The complimentary tickets are among 15 being given by Southwest to Northern Nevada seniors, part of the airlines 20-year-old "Home for the Holidays" program.

Southwest has given thousands of tickets to seniors in the 54 cities where it operates during the past two decades, allowing them to reunite with families and friends during the holiday season.

"You mean this is for real?" Mary asked when a reporter called her at work and told her the couple was on the list to receive the tickets. "I had no idea anything like this was going on."

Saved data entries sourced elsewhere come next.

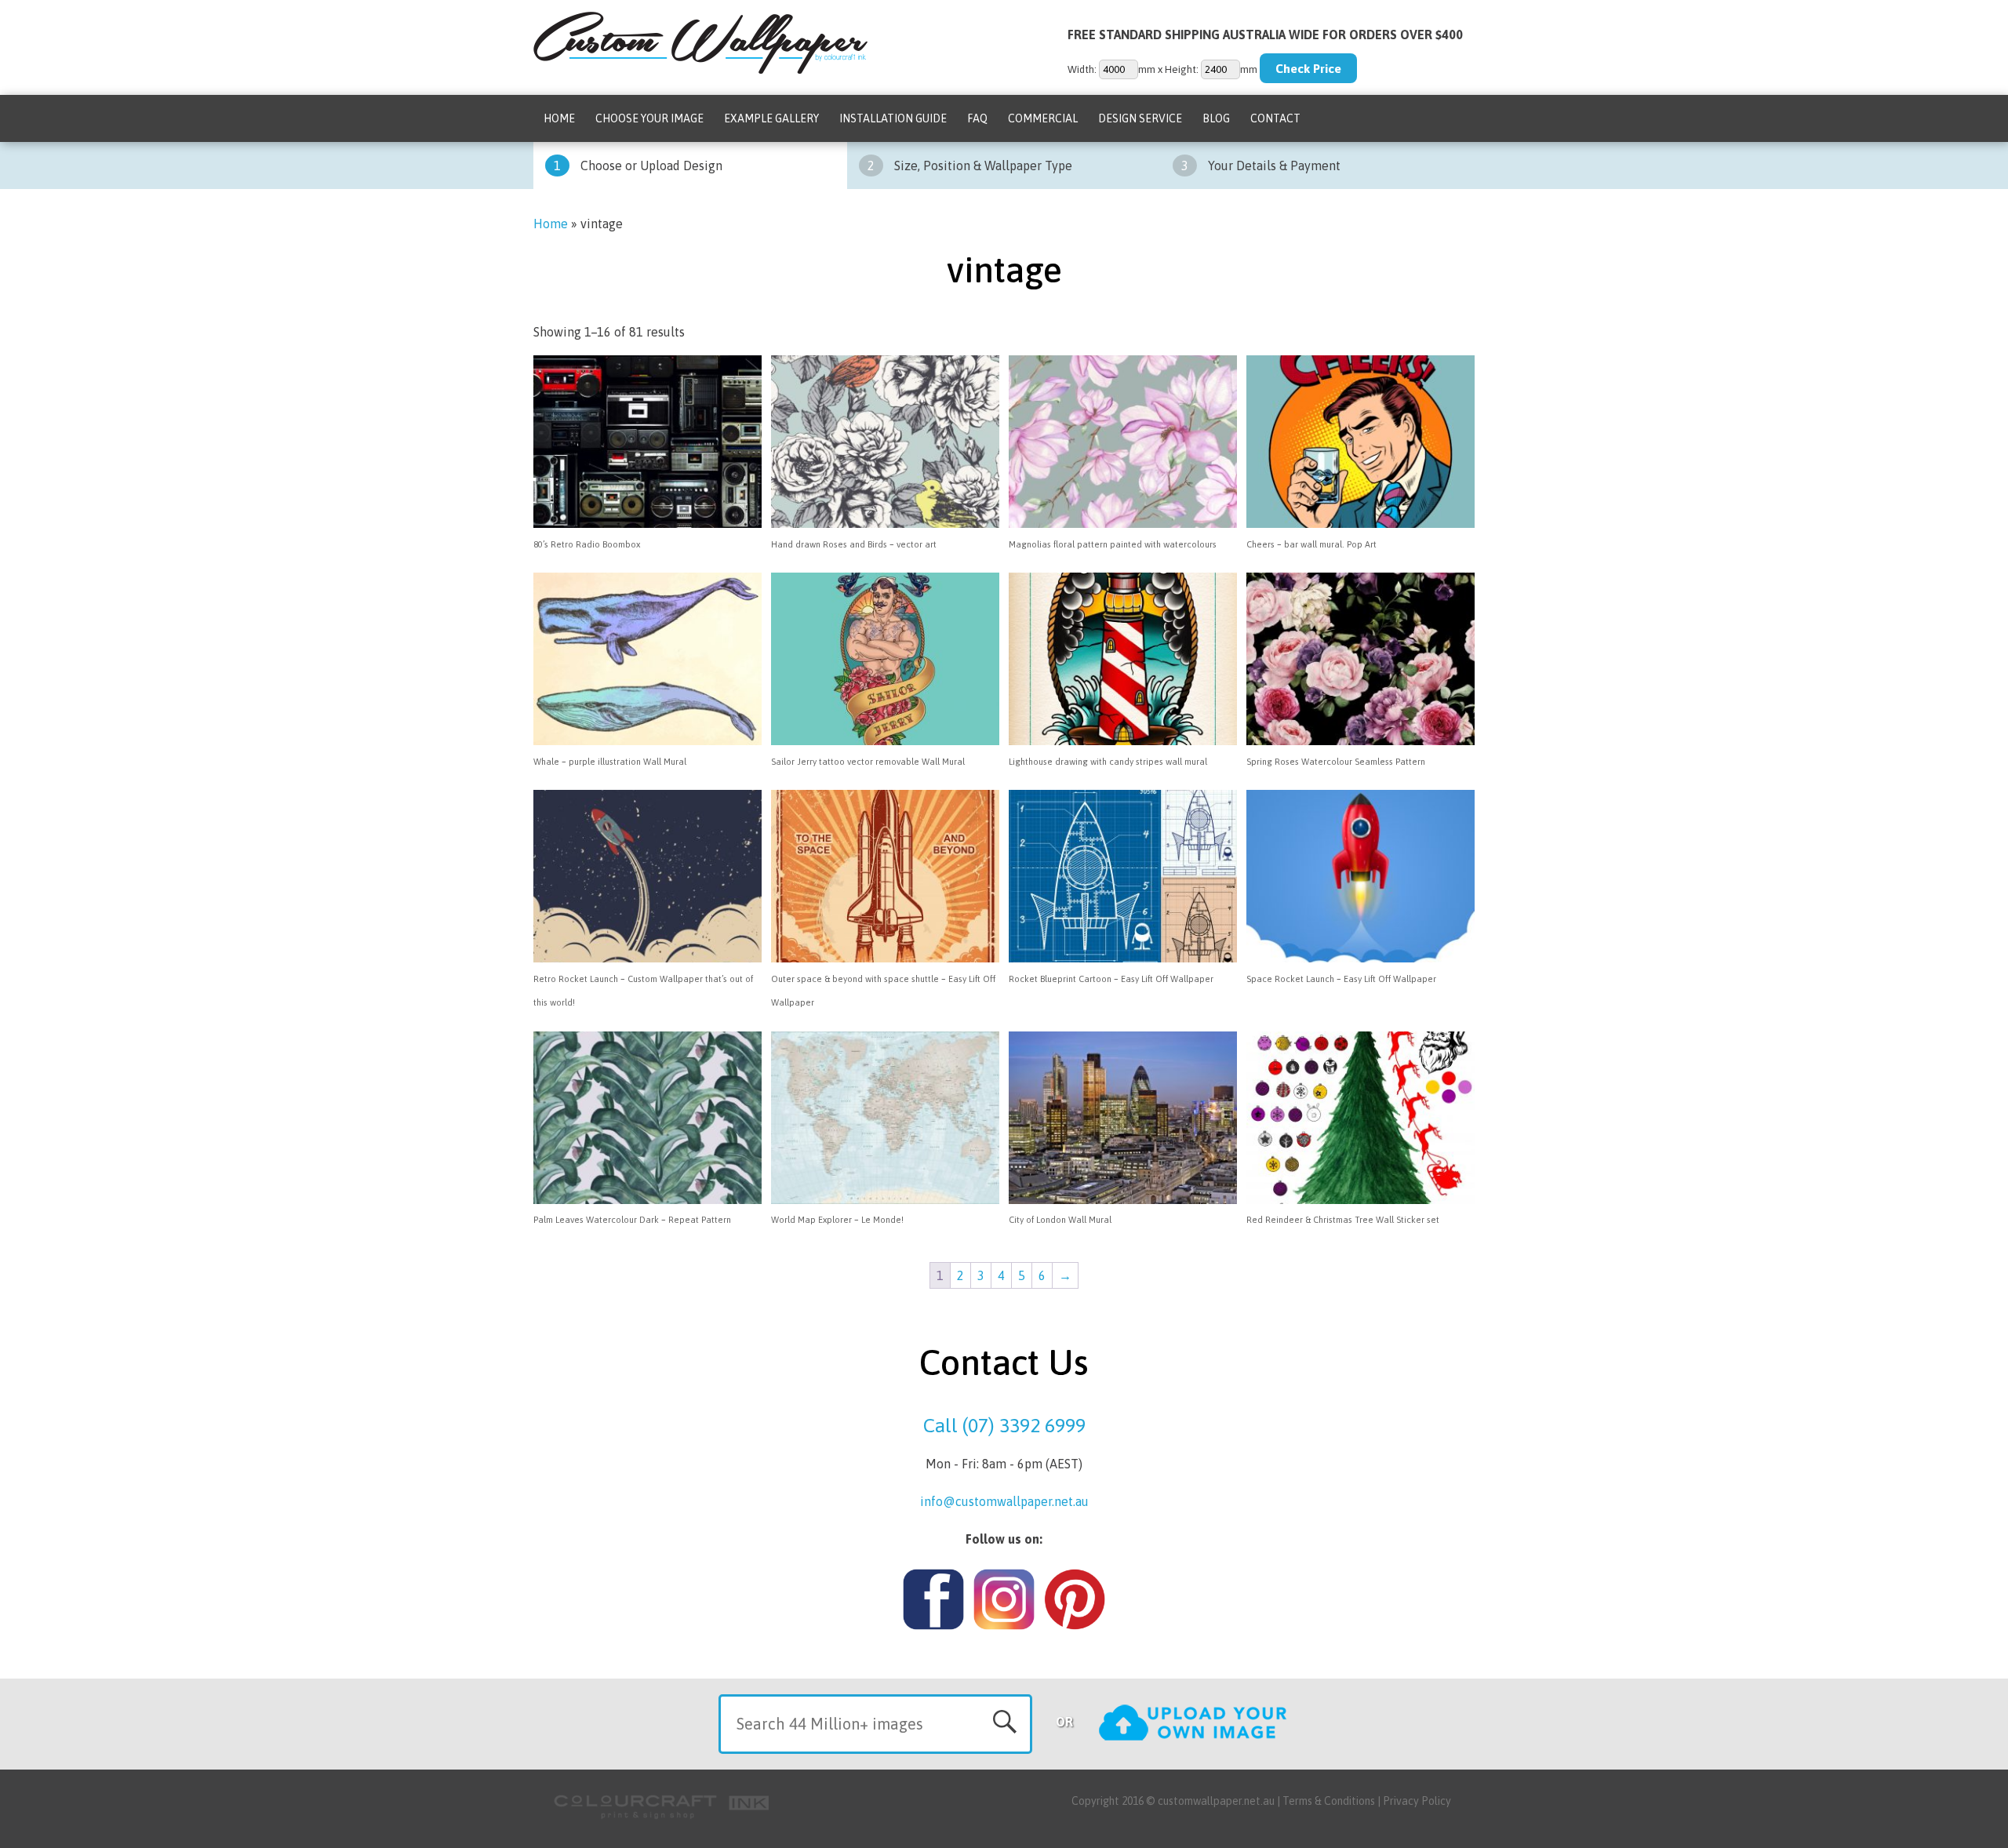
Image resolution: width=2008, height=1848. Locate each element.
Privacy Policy (1417, 1801)
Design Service (1140, 118)
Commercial (1043, 118)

Once she got home, Mary and Jack decided they must have been nominated for the program by their daughter in Texas, Sherrie Nelson. It's been more than three years since Sherrie and her family have seen the Dailys. At press time, the Dailys had yet to call her, but were starting to plan for a visit to Austin.

"My schedule there at the hospital - I've worked there 18 years - is already made out through the holidays, so I figure will make it after the first of the year," Mary said.

She said her daughter, a Texas state employee, and son-in-law Roger Nelson, a fourth grade teacher, have five children - Chrissy, Joi, Joleen, Robert and Jamie. A trip to Austin would be a first for Mary, she said.

The Dailys missed out on a reception at the Capitol on Friday afternoon, where Gov. Kenny Guinn presented the tickets to several of the other recipients, all from Washoe County. Washoe County Senior Services has worked with Southwest in running the program in the Reno area.

Camille Smith, Southwest's vice president of special marketing who has nurtured the program during the last 20 years, came to the Capitol to assist in the presentations.

Smith noted that one of the seniors present would be able to make his first trip back home since 1954. Benjamin Kerinsky will be going to Long Island, N.Y., to visit his brother.

Guinn handed out tickets to each of the seniors in turn, while Smith presented travel bags filled with gifts for the families and friends on the other end.

When Elizabeth Prince, who is going to Jacksonville, Fla., got her ticket, she must have something about dancing - Guinn did a quick swing turn or two with her.